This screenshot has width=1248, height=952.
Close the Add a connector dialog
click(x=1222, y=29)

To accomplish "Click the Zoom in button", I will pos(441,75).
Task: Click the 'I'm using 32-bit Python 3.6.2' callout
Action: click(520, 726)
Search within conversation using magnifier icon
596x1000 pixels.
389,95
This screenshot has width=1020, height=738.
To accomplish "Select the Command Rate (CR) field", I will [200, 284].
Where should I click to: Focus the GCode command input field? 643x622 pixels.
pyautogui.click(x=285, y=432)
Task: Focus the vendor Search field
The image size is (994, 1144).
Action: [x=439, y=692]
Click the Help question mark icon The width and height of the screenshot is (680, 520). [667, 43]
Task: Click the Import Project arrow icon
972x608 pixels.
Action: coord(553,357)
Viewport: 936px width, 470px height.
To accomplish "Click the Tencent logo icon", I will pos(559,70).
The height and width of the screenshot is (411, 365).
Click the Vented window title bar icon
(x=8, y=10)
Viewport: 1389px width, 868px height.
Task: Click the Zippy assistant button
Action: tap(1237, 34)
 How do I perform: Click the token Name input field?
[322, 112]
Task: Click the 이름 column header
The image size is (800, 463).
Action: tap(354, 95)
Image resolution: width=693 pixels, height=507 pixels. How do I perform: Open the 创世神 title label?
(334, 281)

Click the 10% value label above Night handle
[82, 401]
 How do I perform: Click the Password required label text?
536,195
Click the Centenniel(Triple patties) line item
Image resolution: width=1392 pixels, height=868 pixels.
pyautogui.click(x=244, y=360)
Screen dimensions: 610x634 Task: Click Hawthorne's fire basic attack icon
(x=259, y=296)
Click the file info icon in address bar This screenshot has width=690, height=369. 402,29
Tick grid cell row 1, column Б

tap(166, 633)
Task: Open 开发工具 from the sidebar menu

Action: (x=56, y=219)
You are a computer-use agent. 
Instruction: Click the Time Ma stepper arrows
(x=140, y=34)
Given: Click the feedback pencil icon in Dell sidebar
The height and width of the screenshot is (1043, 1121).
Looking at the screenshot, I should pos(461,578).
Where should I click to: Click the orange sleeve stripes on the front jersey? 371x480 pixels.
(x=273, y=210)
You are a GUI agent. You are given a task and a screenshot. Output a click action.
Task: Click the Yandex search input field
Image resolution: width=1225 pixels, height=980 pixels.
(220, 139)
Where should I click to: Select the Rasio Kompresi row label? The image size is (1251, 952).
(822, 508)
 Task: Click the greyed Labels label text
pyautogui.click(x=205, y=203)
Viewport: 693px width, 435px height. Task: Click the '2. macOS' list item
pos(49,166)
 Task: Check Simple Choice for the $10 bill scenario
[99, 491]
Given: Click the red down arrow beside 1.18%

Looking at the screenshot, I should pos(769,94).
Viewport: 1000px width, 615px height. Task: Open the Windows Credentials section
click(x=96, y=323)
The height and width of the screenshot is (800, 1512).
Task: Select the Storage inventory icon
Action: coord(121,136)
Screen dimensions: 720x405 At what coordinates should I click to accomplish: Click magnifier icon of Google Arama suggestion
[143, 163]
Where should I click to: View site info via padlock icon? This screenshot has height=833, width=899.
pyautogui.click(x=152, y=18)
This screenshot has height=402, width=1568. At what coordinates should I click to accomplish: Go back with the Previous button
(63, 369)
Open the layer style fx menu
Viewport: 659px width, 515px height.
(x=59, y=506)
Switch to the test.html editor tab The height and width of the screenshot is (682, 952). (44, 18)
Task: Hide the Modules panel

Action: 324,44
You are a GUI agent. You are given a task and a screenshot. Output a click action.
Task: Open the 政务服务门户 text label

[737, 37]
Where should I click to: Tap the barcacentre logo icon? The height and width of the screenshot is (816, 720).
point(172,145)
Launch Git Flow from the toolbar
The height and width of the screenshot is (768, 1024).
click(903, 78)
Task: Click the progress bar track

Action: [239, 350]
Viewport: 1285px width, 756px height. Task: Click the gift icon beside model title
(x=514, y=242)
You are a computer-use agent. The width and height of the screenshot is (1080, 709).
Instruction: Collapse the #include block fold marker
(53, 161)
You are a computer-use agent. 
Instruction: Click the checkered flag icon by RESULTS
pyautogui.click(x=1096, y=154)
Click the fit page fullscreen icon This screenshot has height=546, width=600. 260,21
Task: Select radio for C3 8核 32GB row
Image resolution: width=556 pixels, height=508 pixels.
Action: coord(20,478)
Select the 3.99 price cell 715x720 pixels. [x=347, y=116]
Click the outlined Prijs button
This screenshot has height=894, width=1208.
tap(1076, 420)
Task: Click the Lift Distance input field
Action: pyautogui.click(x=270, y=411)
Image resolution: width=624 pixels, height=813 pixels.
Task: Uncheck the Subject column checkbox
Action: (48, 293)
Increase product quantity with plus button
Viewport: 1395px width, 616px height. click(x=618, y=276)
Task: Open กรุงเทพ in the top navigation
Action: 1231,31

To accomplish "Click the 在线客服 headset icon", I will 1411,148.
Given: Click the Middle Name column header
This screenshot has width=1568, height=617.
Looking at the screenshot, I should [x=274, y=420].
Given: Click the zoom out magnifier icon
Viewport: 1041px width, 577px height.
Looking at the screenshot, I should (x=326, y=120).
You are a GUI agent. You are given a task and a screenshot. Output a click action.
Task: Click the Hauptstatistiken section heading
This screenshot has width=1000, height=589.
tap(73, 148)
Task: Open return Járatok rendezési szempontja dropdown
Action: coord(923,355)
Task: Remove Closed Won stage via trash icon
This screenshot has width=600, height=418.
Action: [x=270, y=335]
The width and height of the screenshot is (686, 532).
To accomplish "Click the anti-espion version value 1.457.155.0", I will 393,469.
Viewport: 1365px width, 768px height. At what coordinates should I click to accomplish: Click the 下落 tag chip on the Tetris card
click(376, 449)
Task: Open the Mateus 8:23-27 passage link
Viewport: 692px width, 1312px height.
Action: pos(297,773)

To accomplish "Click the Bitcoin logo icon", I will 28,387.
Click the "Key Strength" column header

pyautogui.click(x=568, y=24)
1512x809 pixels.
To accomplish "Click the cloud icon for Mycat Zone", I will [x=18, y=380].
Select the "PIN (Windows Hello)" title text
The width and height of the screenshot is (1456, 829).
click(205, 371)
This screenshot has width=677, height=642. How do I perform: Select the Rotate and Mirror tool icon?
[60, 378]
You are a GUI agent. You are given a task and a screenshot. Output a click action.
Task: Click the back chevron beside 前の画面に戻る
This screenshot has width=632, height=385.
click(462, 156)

▶ TASK TO CARRY OUT
Transcribe each line of the data exactly, skipping none.

▶ SOLUTION BELOW
This screenshot has width=1248, height=952.
Close the Add a connector dialog
click(x=1222, y=29)

To accomplish "Click the Zoom in button", I will pos(441,75).
Task: Click the 'I'm using 32-bit Python 3.6.2' callout
Action: click(520, 726)
Search within conversation using magnifier icon
596x1000 pixels.
389,95
This screenshot has width=1020, height=738.
To accomplish "Select the Command Rate (CR) field", I will [200, 284].
Where should I click to: Focus the GCode command input field? 643x622 pixels.
pyautogui.click(x=285, y=432)
Task: Focus the vendor Search field
The image size is (994, 1144).
Action: [x=439, y=692]
Click the Help question mark icon The width and height of the screenshot is (680, 520). [667, 43]
Task: Click the Import Project arrow icon
972x608 pixels.
Action: coord(553,357)
Viewport: 936px width, 470px height.
To accomplish "Click the Tencent logo icon", I will pos(559,70).
The height and width of the screenshot is (411, 365).
Click the Vented window title bar icon
(x=8, y=10)
Viewport: 1389px width, 868px height.
Task: Click the Zippy assistant button
Action: tap(1237, 34)
 How do I perform: Click the token Name input field?
[322, 112]
Task: Click the 이름 column header
The image size is (800, 463).
Action: tap(354, 95)
Image resolution: width=693 pixels, height=507 pixels. How do I perform: Open the 创世神 title label?
(334, 281)

Click the 10% value label above Night handle
[82, 401]
 How do I perform: Click the Password required label text?
536,195
Click the Centenniel(Triple patties) line item
Image resolution: width=1392 pixels, height=868 pixels.
pyautogui.click(x=244, y=360)
Screen dimensions: 610x634 Task: Click Hawthorne's fire basic attack icon
(x=259, y=296)
Click the file info icon in address bar This screenshot has width=690, height=369. 402,29
Tick grid cell row 1, column Б

tap(166, 633)
Task: Open 开发工具 from the sidebar menu

Action: (x=56, y=219)
You are a computer-use agent. 
Instruction: Click the Time Ma stepper arrows
(x=140, y=34)
Given: Click the feedback pencil icon in Dell sidebar
The height and width of the screenshot is (1043, 1121).
Looking at the screenshot, I should pos(461,578).
Where should I click to: Click the orange sleeve stripes on the front jersey? 371x480 pixels.
(x=273, y=210)
You are a GUI agent. You are given a task and a screenshot. Output a click action.
Task: Click the Yandex search input field
Image resolution: width=1225 pixels, height=980 pixels.
(220, 139)
Where should I click to: Select the Rasio Kompresi row label? The image size is (1251, 952).
(822, 508)
 Task: Click the greyed Labels label text
pyautogui.click(x=205, y=203)
Viewport: 693px width, 435px height. Task: Click the '2. macOS' list item
pos(49,166)
 Task: Check Simple Choice for the $10 bill scenario
[99, 491]
Given: Click the red down arrow beside 1.18%

Looking at the screenshot, I should pos(769,94).
Viewport: 1000px width, 615px height. Task: Open the Windows Credentials section
click(x=96, y=323)
The height and width of the screenshot is (800, 1512).
Task: Select the Storage inventory icon
Action: coord(121,136)
Screen dimensions: 720x405 At what coordinates should I click to accomplish: Click magnifier icon of Google Arama suggestion
[143, 163]
Where should I click to: View site info via padlock icon? This screenshot has height=833, width=899.
pyautogui.click(x=152, y=18)
This screenshot has height=402, width=1568. At what coordinates should I click to accomplish: Go back with the Previous button
(63, 369)
Open the layer style fx menu
Viewport: 659px width, 515px height.
(x=59, y=506)
Switch to the test.html editor tab The height and width of the screenshot is (682, 952). (44, 18)
Task: Hide the Modules panel

Action: 324,44
You are a GUI agent. You are given a task and a screenshot. Output a click action.
Task: Open the 政务服务门户 text label

[737, 37]
Where should I click to: Tap the barcacentre logo icon? The height and width of the screenshot is (816, 720).
point(172,145)
Launch Git Flow from the toolbar
The height and width of the screenshot is (768, 1024).
click(903, 78)
Task: Click the progress bar track

Action: [239, 350]
Viewport: 1285px width, 756px height. Task: Click the gift icon beside model title
(x=514, y=242)
You are a computer-use agent. The width and height of the screenshot is (1080, 709).
Instruction: Collapse the #include block fold marker
(53, 161)
You are a computer-use agent. 
Instruction: Click the checkered flag icon by RESULTS
pyautogui.click(x=1096, y=154)
Click the fit page fullscreen icon This screenshot has height=546, width=600. 260,21
Task: Select radio for C3 8核 32GB row
Image resolution: width=556 pixels, height=508 pixels.
Action: coord(20,478)
Select the 3.99 price cell 715x720 pixels. [x=347, y=116]
Click the outlined Prijs button
This screenshot has height=894, width=1208.
tap(1076, 420)
Task: Click the Lift Distance input field
Action: pyautogui.click(x=270, y=411)
Image resolution: width=624 pixels, height=813 pixels.
Task: Uncheck the Subject column checkbox
Action: (48, 293)
Increase product quantity with plus button
Viewport: 1395px width, 616px height. click(x=618, y=276)
Task: Open กรุงเทพ in the top navigation
Action: 1231,31

To accomplish "Click the 在线客服 headset icon", I will 1411,148.
Given: Click the Middle Name column header
This screenshot has width=1568, height=617.
Looking at the screenshot, I should [x=274, y=420].
Given: Click the zoom out magnifier icon
Viewport: 1041px width, 577px height.
Looking at the screenshot, I should (x=326, y=120).
You are a GUI agent. You are given a task and a screenshot. Output a click action.
Task: Click the Hauptstatistiken section heading
This screenshot has width=1000, height=589.
tap(73, 148)
Task: Open return Járatok rendezési szempontja dropdown
Action: coord(923,355)
Task: Remove Closed Won stage via trash icon
This screenshot has width=600, height=418.
Action: [x=270, y=335]
The width and height of the screenshot is (686, 532).
To accomplish "Click the anti-espion version value 1.457.155.0", I will 393,469.
Viewport: 1365px width, 768px height. At what coordinates should I click to accomplish: Click the 下落 tag chip on the Tetris card
click(376, 449)
Task: Open the Mateus 8:23-27 passage link
Viewport: 692px width, 1312px height.
Action: pos(297,773)

To accomplish "Click the Bitcoin logo icon", I will 28,387.
Click the "Key Strength" column header

pyautogui.click(x=568, y=24)
1512x809 pixels.
To accomplish "Click the cloud icon for Mycat Zone", I will [x=18, y=380].
Select the "PIN (Windows Hello)" title text
The width and height of the screenshot is (1456, 829).
click(205, 371)
This screenshot has width=677, height=642. How do I perform: Select the Rotate and Mirror tool icon?
[60, 378]
You are a GUI agent. You are given a task and a screenshot. Output a click action.
Task: Click the back chevron beside 前の画面に戻る
This screenshot has width=632, height=385.
click(462, 156)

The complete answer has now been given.